§ DOCUMENT
+++++
Banale pour banale, on préférera toujours la pop putassière d’un Mylo Xyloto (Coldplay) à celle, maigrelette, de Days, deuxième album des curieusement adoubés Real Estate. Pourquoi ? Parce que les premiers savent habiller leurs chansons pour les rendre attractives quand les seconds jouent la seule carte du vintage, de la nostalgie : le résultat est certes typé, mais il s’avère en fait désuet.
Coldplay a ce savoir-faire suffisant pour donner naissance, album après album, à des singles capables de remplir les stades. Leur force, ce sont les arrangements, cette faculté qu’ils ont de nous faire croire que leurs mélodies un peu patatouf, aux gros sabots, fonctionnent comme au premier jour alors qu’on les a déjà maintes fois entendues. C’est cela l’habillage : de grands orchestres criards qui aguichent, séduisent (guitares, claviers, chœurs, cordes, section rythmique écrasante). Tout ce qui peut grossir le son, le gonfler à bloc semble bon à prendre. Leur nouveau titre avec la reine du R’n B Rihanna en est la meilleure preuve, et cette propension à utiliser des sons synthétiques, jusque dans la rythmique, rappelle évidemment l’orientation prise ces dernières années par d’autres mastodontes de la pop tels que Muse ou Placebo : ça ratisse large, c’est pompiériste. Mais tout de même, quand c’est bien fait, ça fonctionne.
+++++
§ CONSIGNES
1 - Traduisez en anglais cette phrase de la critique sur Coldplay et Real Estate : « Coldplay a ce savoir-faire suffisant pour donner naissance, album après album, à des singles capables de remplir les stades. »
2 - D'après la critique sur Coldplay et Real Estate, avec quelle chanteuse Coldplay a-t-il enregistré son nouveau titre ?
3 - Poursuivez la critique sur Coldplay et Real Estate après sa dernière phrase.
+++++
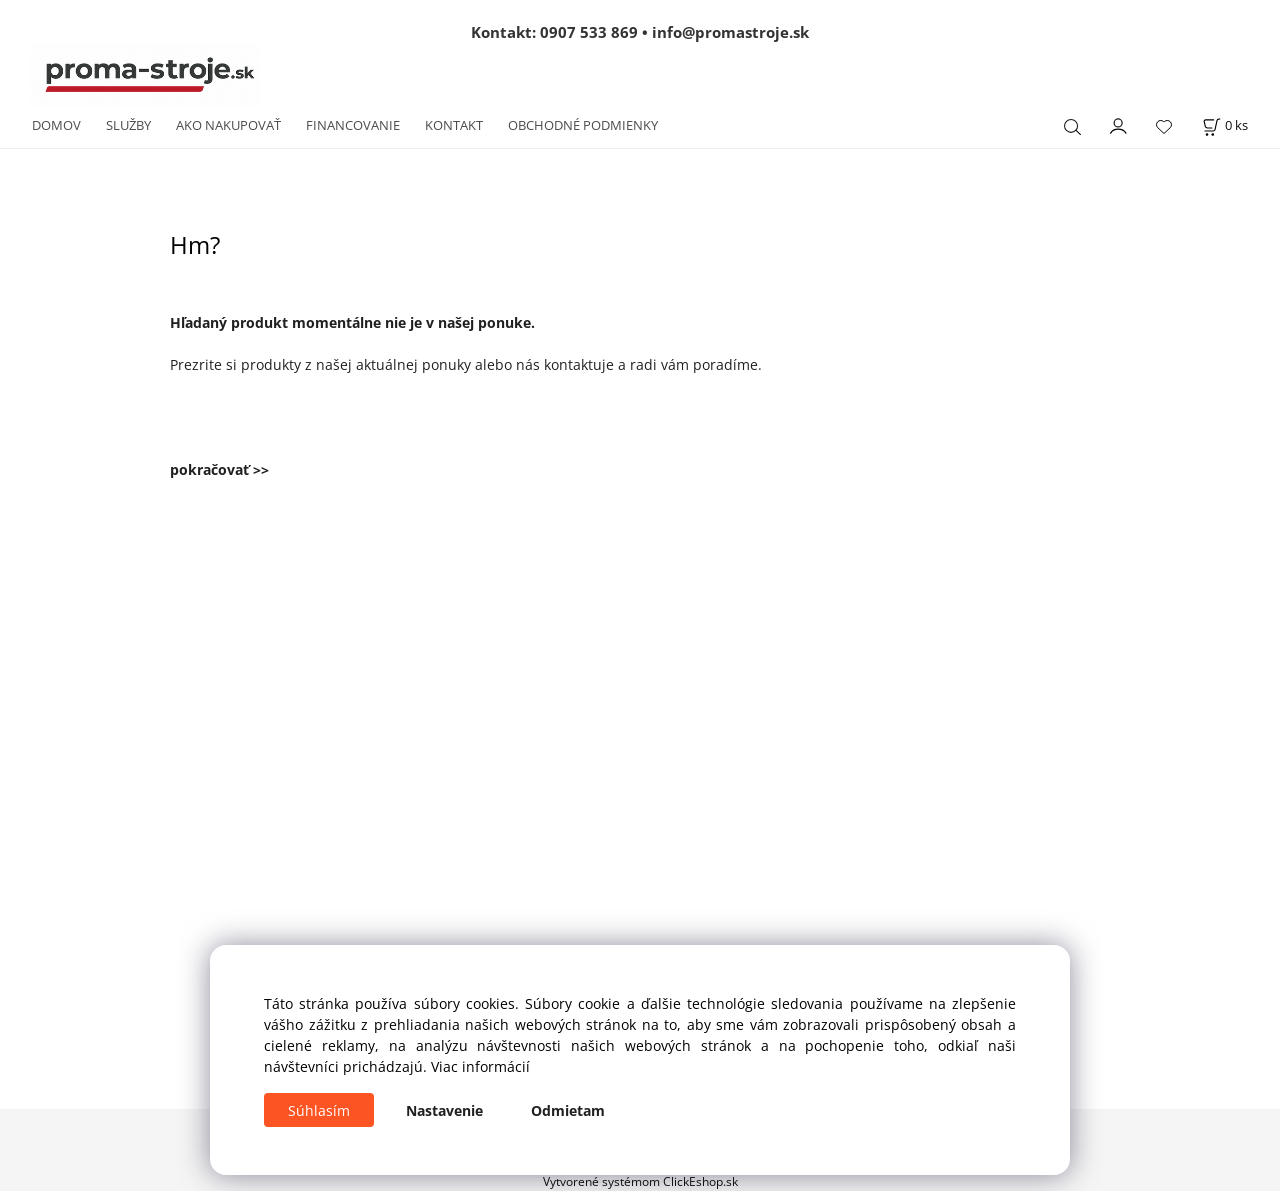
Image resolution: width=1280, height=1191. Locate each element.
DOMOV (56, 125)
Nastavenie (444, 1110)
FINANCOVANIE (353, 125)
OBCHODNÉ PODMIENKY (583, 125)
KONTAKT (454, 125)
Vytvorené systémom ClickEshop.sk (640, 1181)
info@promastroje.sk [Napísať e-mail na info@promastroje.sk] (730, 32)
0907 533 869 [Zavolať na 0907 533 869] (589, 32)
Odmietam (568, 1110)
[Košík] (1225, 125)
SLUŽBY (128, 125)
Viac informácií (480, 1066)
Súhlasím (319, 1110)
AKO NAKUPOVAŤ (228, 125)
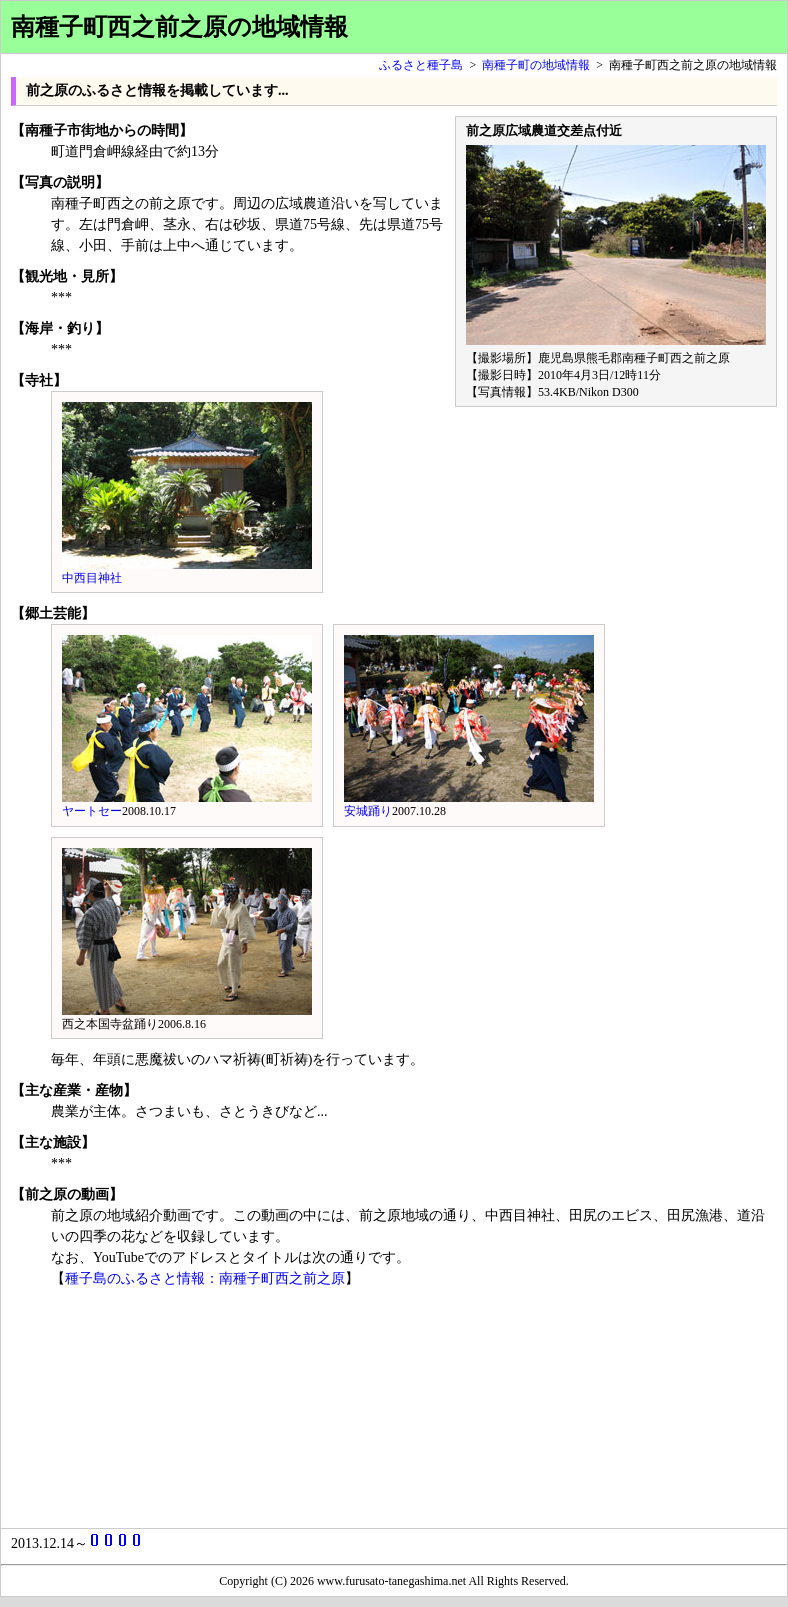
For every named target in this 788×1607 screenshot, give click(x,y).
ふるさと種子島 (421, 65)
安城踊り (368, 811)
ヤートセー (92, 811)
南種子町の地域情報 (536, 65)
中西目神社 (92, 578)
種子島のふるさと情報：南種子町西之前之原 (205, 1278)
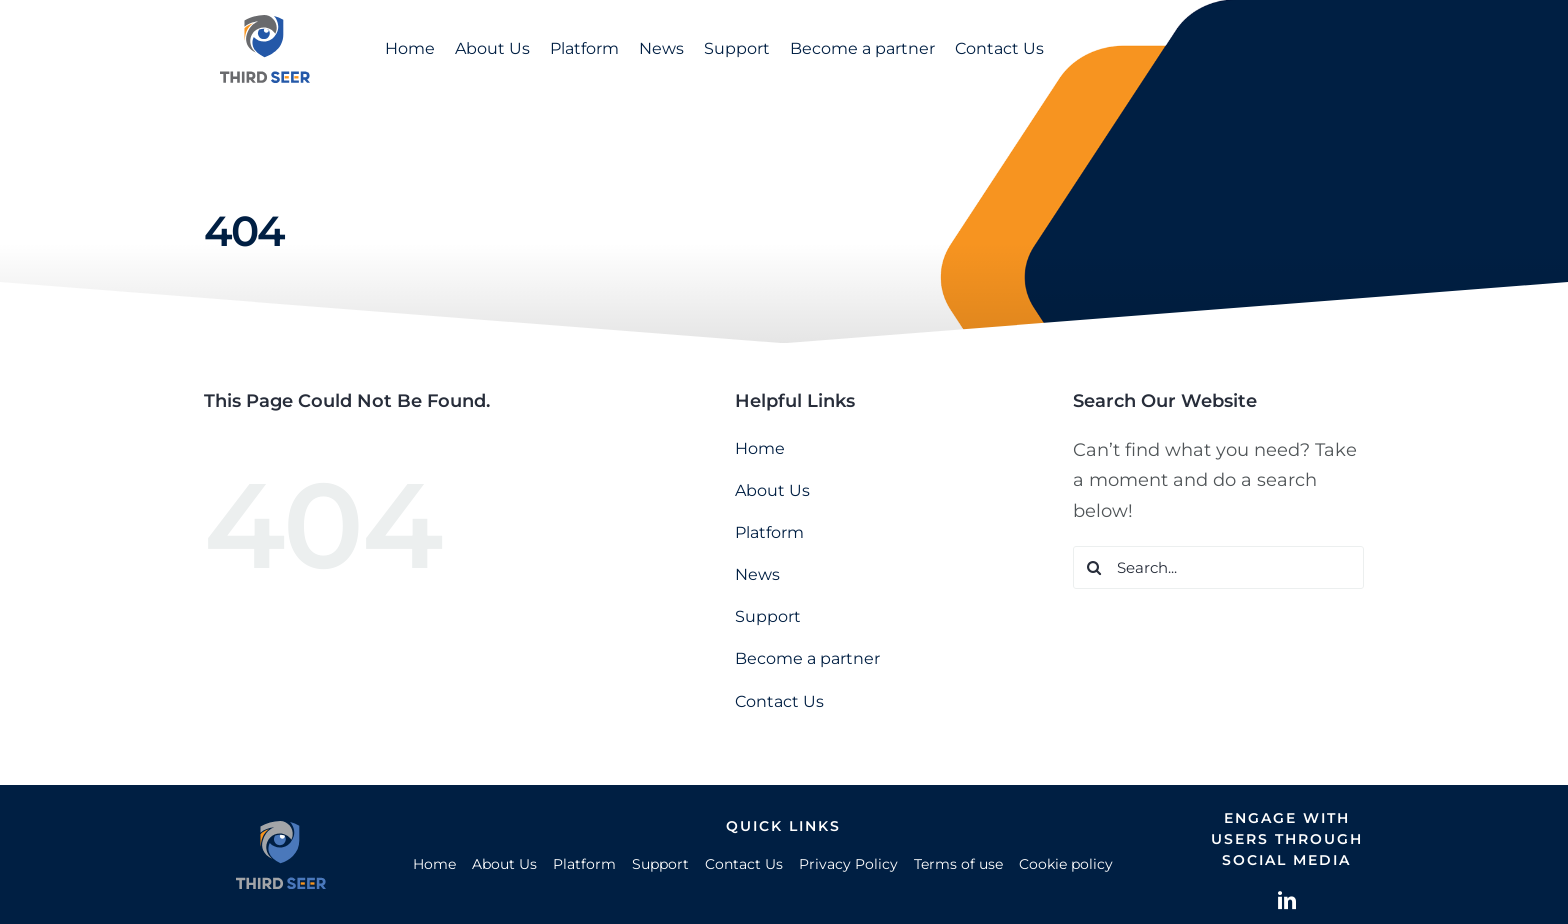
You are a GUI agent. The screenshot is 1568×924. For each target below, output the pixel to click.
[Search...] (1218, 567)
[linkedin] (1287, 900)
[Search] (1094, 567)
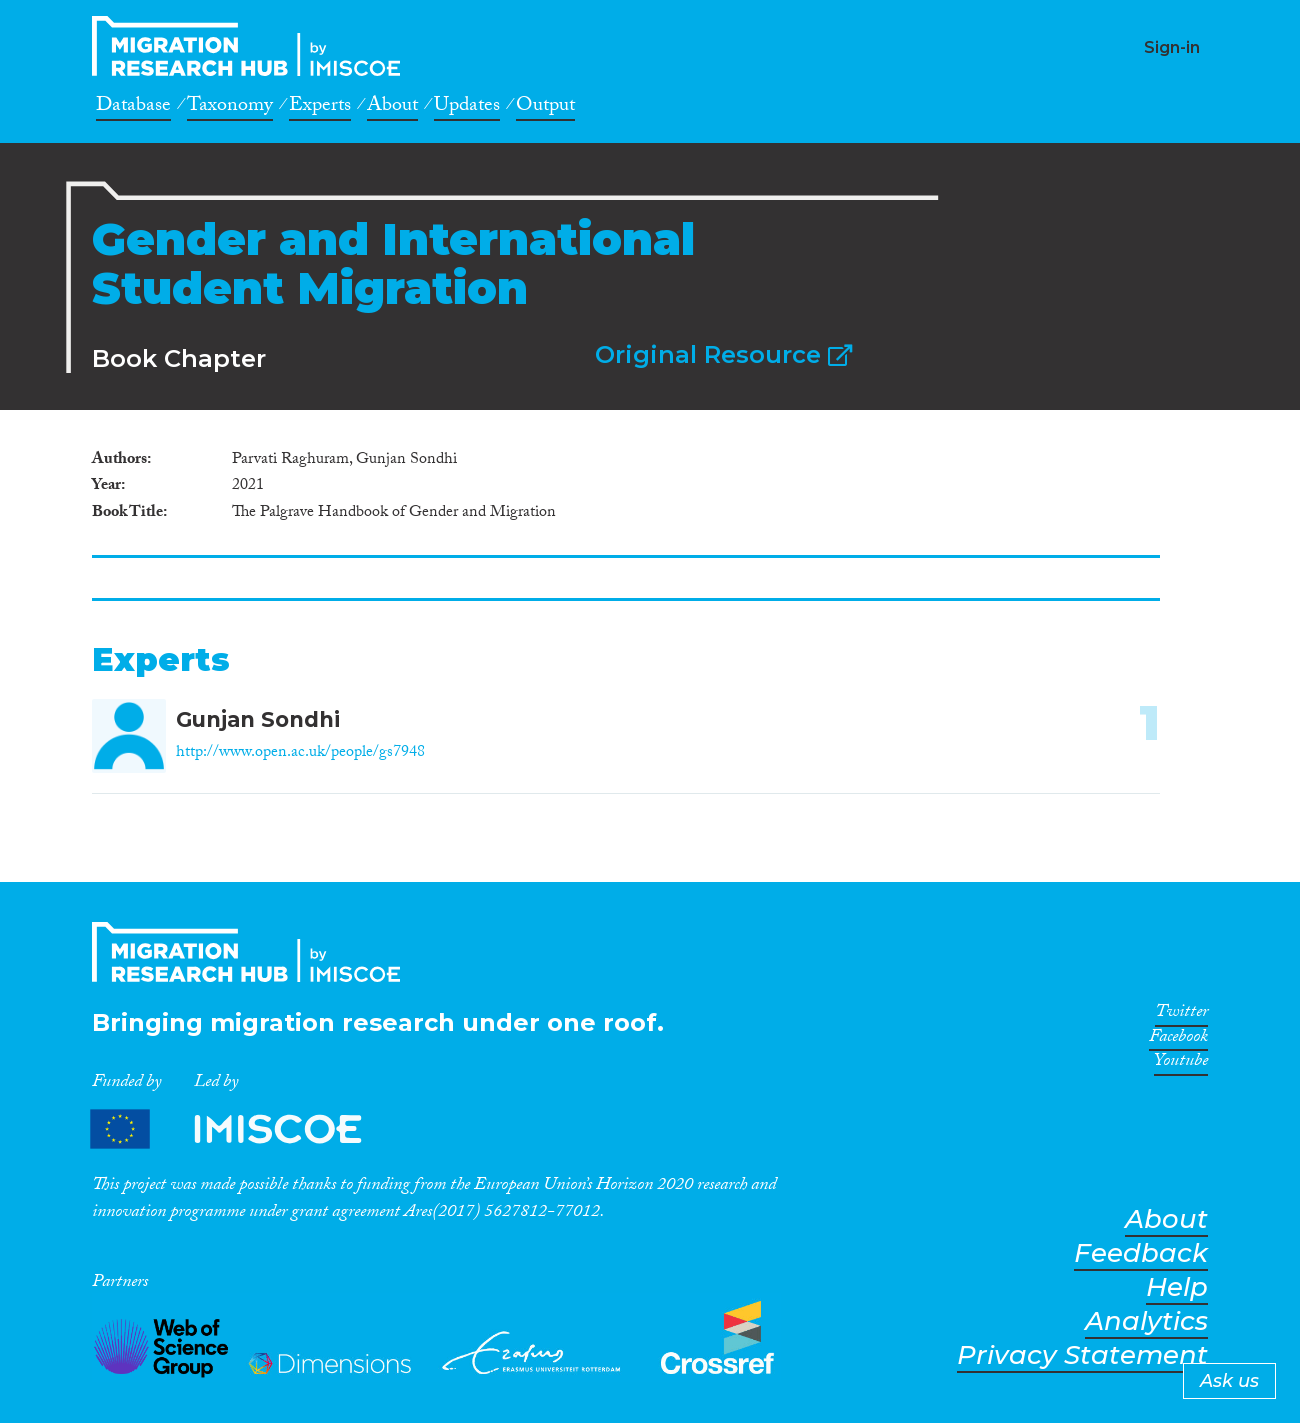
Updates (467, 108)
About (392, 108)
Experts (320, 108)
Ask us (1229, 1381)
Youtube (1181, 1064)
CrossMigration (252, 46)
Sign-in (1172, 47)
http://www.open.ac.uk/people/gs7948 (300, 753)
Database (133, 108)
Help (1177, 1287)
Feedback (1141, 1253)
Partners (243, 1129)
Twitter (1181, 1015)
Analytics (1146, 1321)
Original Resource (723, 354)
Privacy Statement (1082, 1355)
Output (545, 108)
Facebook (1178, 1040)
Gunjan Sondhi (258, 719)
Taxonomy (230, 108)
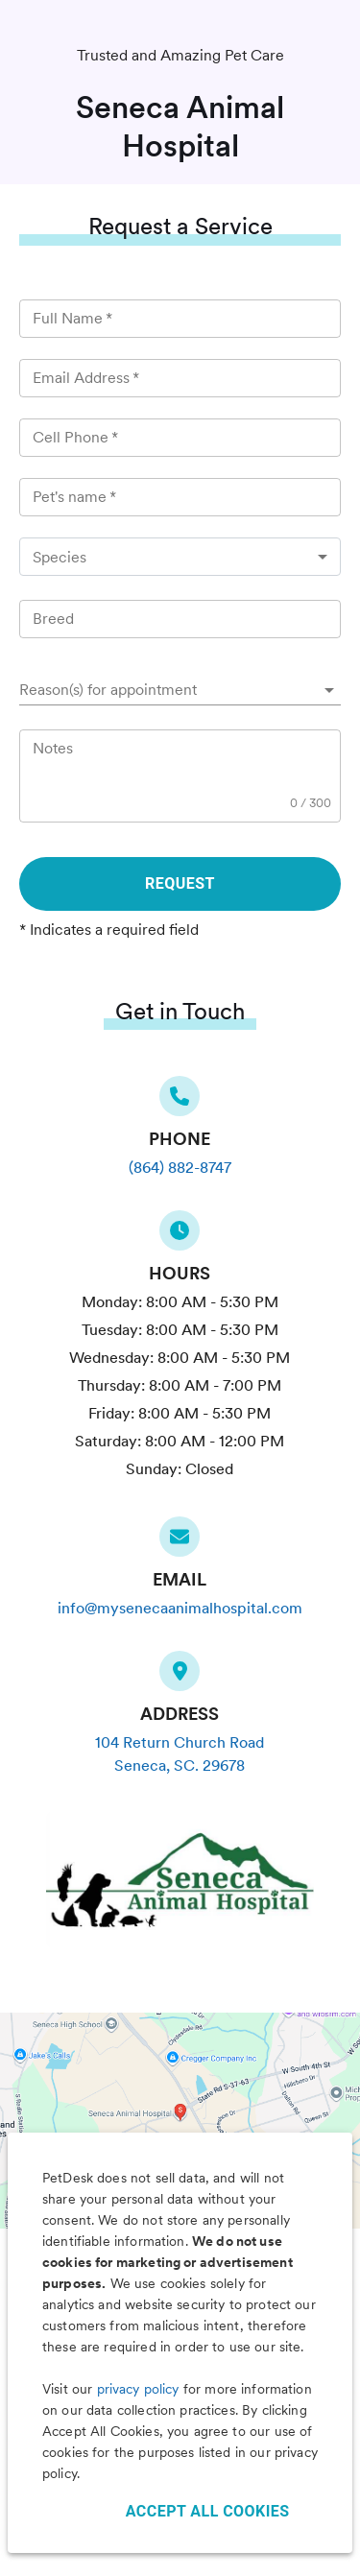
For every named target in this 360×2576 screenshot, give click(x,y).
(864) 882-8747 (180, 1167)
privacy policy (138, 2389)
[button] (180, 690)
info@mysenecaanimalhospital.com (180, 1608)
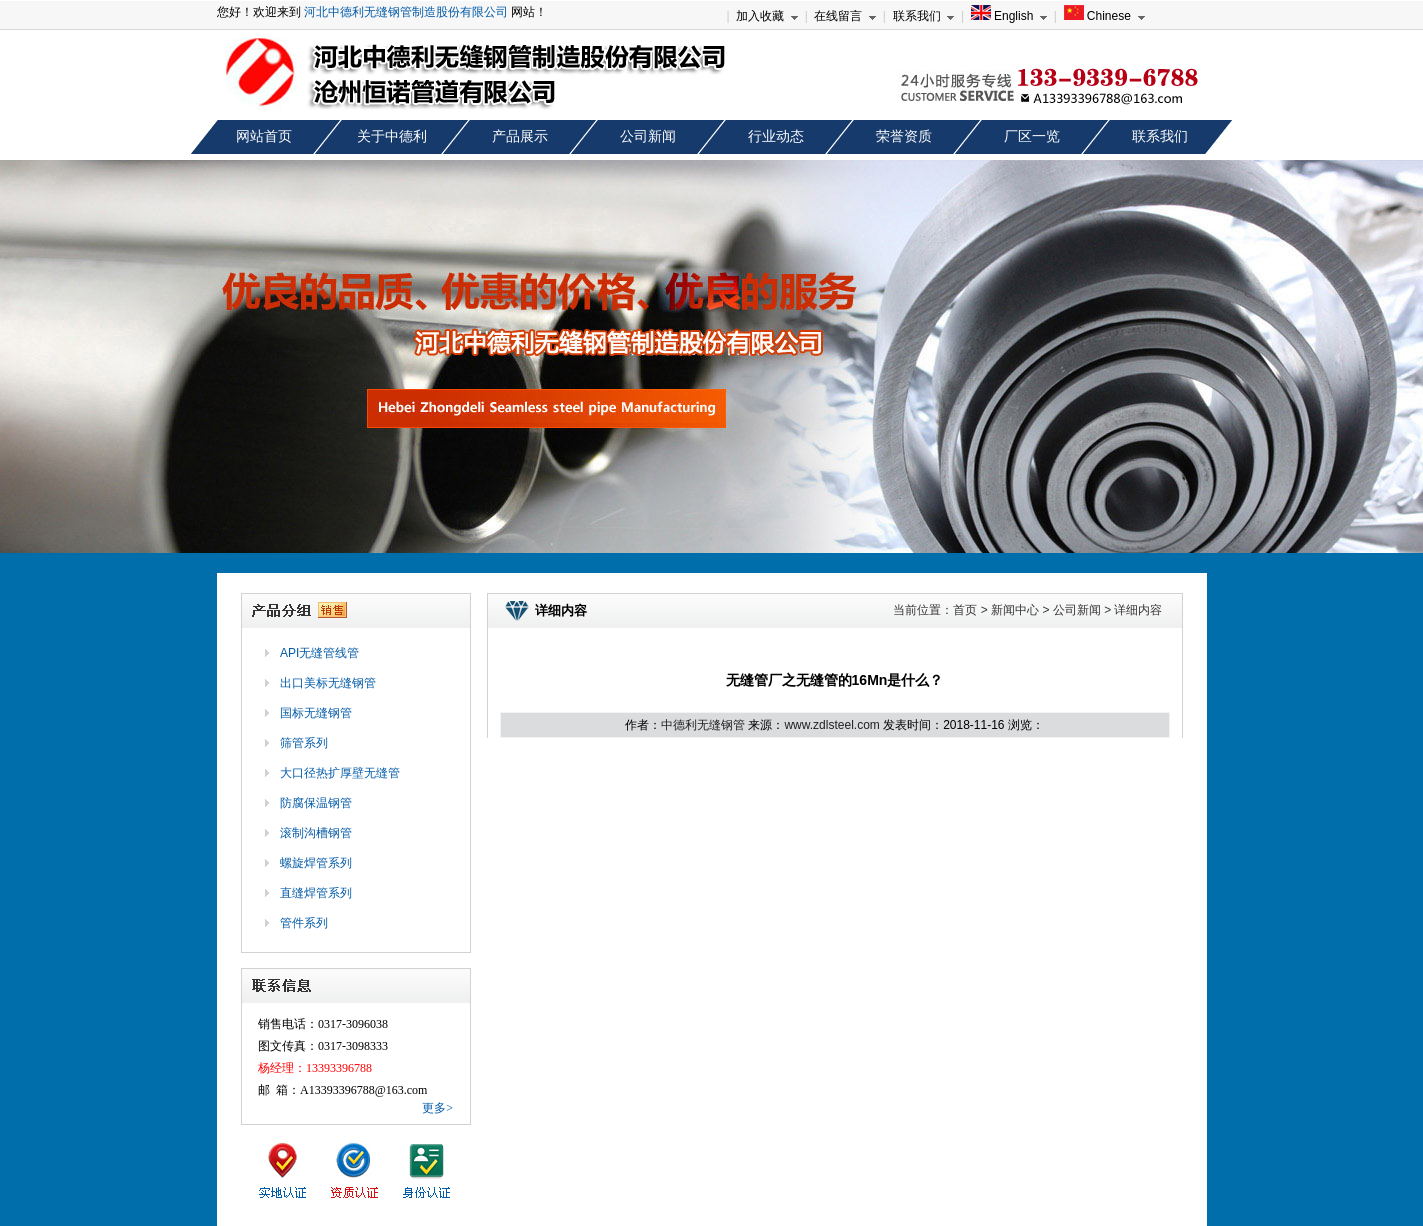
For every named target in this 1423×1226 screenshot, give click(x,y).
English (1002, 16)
+++++
§ RÉPONSES PAR TÂCHE
1 - Coldplay has enough know-how to produce, album after album, singles capable of filling stadiums.

2 - Avec Rihanna, la reine du R'n B.

3 -
A l’inverse, les indie-guys de Real Estate, avec leurs effets de guitare super rétros et une production volontairement cheap, peinent à mettre en valeur des mélodies elles aussi prévisibles. Real Estate n’a pas le songwriting pour se permettre de maquiller ses chansons de bric et de broc. Une, deux, trois écoutes et autant de rendez-vous où tout ce que l’on entend, ce sont de gentils arpèges avec une gentille voix, point. Rien ne dépasse, rien n’est faux, mais rien ne séduit réellement l’oreille. Il y a une forme de timidité uniforme dans l’enrobage des compositions qui n’appelle absolument pas à approfondir leur connaissance. C’est pourtant ce que beaucoup aiment chez eux, cette simplicité désarmante, cette réaction épidermique au phénomène de foire qu’est devenue la pop d’aujourd’hui, faste et tape-à-l’œil. Mais le problème c’est que dépouillée de ses oripeaux, une mélodie n’est qu’une mélodie, et alors il mieux vaut qu’elle soit superbe. Real Estate n’a pas ce talent. Leur musique aux accents eighties a plus un goût de poussière que de madeleine de Proust.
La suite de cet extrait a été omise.